Один ботинок она потеряла, большая часть вещей сгорела, но, несмотря на то что она много часов провела под дождем, Амайя оставалась сухой. Эта маленькая девочка была рождена молнией, подобно богине Мари. Первым делом Хулиан завопил — не для того, чтобы позвать остальных, а от неожиданности и потрясения. Он не осмеливался к ней прикоснуться, поскольку слышал, что если притронуться к человеку, в которого ударила молния, тебя может ударить током и убить. Лучше перевернуть раненого палкой или чем-нибудь деревянным, чтобы разрядить его, и только потом к нему можно прикоснуться.

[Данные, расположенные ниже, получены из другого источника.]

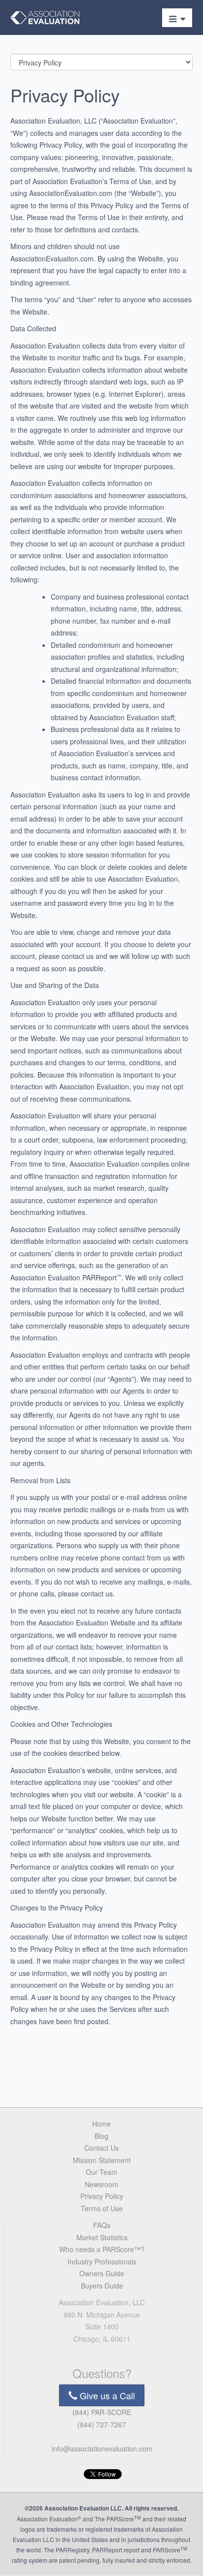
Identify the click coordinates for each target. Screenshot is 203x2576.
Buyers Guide (102, 2285)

Но первый же полицейский, который явился на его крик, сказал, что все это глупость, что электричество вышло из девочки через ноги — вот почему один ботинок исчез, а в другом осталась дырка. Он присел рядом и пощупал пульс девочки, но его не было. Разряд остановил ее сердце. Полицейский и его напарник по очереди пытались реанимировать Амайю и сохранить рассудок ее отца, который, увидев дочь, бросился к ней, выкрикивая что-то непонятное. Например, «Это были не сны», «Ты была права, это были не сны», «Это были не просто кошмары».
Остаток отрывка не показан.